Brooklyn based conceptual artist Jason Innocent has always used language in his work. His latest offering continues this relationship, focusing on the force of text and color to push through the viewer’s expectations.
These cryptic images appear like messages from a simulated reality. One declares, THE LESSER OF TWO EVIL. Another HOLY SHIT! These stand in broad-shouldered, san-serif text somewhere between meme and placard. The statements almost convey information, perspective, idea. However, they never quite land. They are askew, close enough to the real thing to trick the mind into seeking a complete statement.
They all center on the long tradition of political signage, but rather than advocating a position, the phrases often place the entire political process in question. For example, one reads, THE DEVIL’S ADVOCATE 2020.
These crooked, colorful declarations play with the linguistic systems in our brain, holding a sticking power not easily understood.
That play with the use and understanding of words has been a long obsession of Innocents. A child of Haitian descent growing up in Brooklyn, life was a brew of cultures and advertised phrases coming together in bizarre collage. His graffiti work in lower Manhattan cherishes verses from popular songs, writing them in unexpected places like secret messages from a hidden friend. His visual art often brings words and doodles together, scraps of paper from a mind we all share.

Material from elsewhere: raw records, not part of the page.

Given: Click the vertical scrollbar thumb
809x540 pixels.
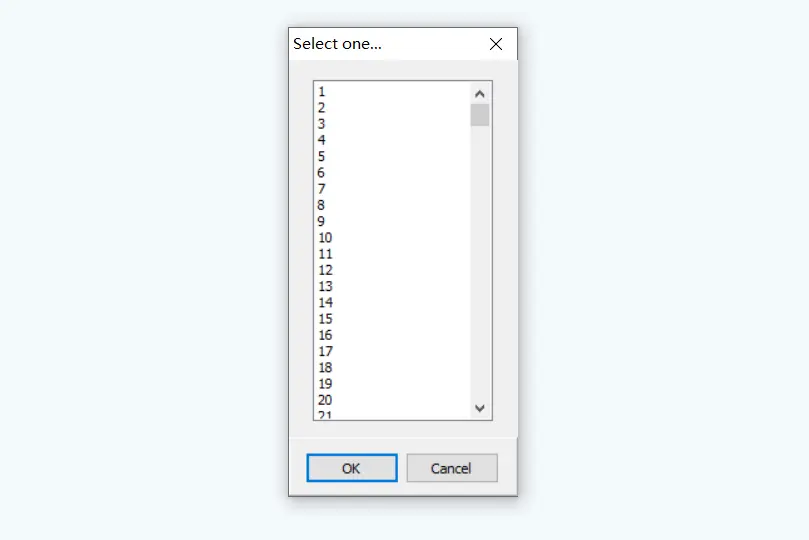Looking at the screenshot, I should tap(479, 115).
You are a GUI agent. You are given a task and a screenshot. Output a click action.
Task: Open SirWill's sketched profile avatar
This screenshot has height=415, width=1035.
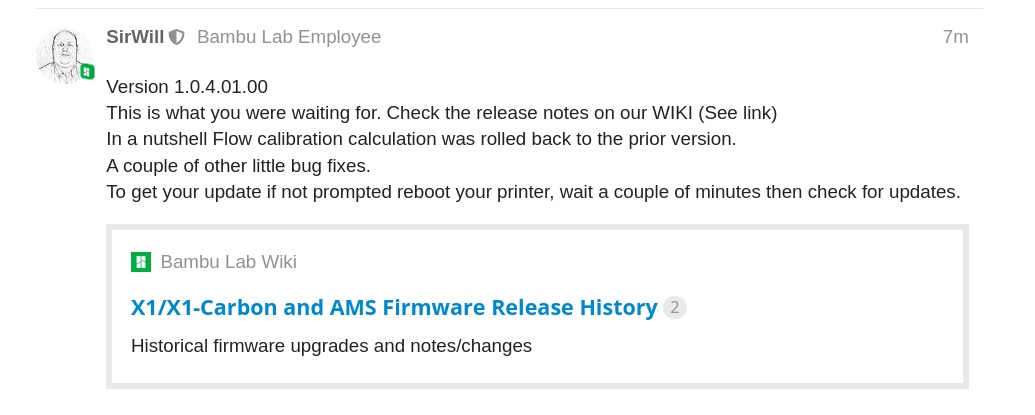(64, 56)
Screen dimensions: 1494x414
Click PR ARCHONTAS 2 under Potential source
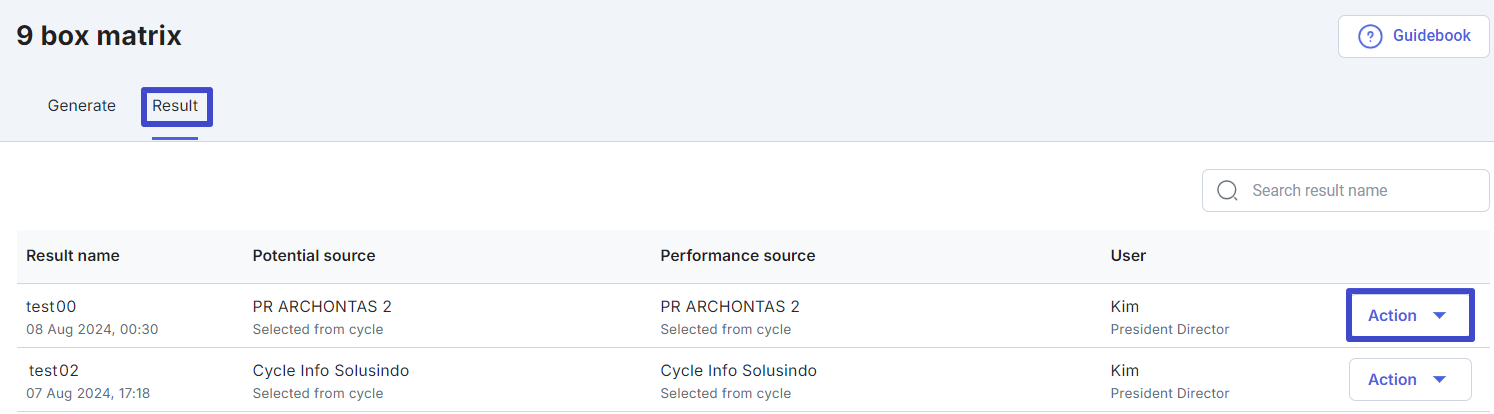(x=322, y=307)
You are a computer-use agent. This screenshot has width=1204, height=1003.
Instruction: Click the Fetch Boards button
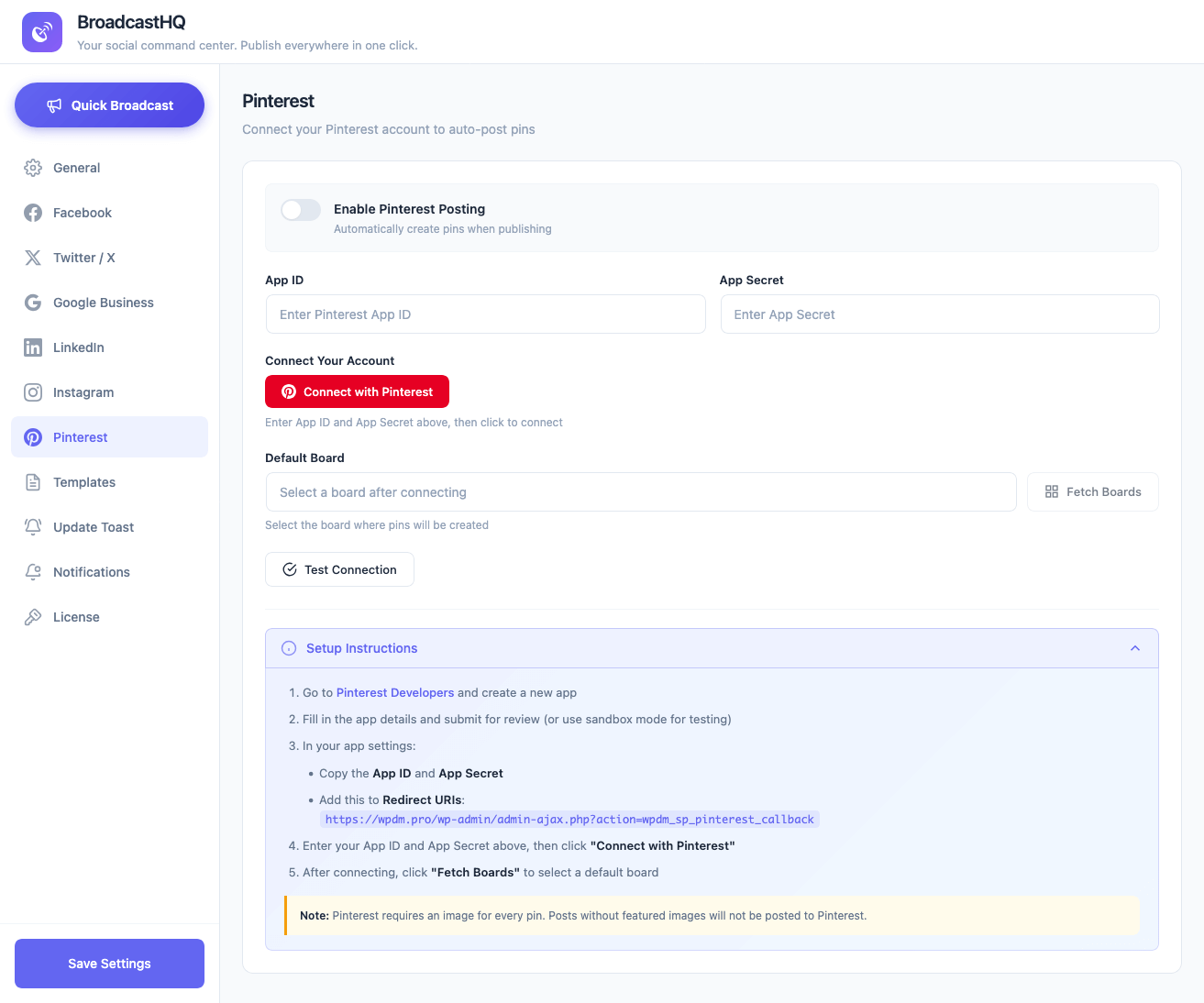point(1092,491)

The influence of William Burroughs is apparent in these latest works. Words are mixed and cut out at odd angles, heightening their magic powers through decontextualization. Like Burroughs cut-ups, Innocent brings out known phrases, but Innocent frames them as complete in themselves rather than jumbling. Adding in political connotations with a well-earned cynicism dose, they stand as daring, deceptively simple enigmas.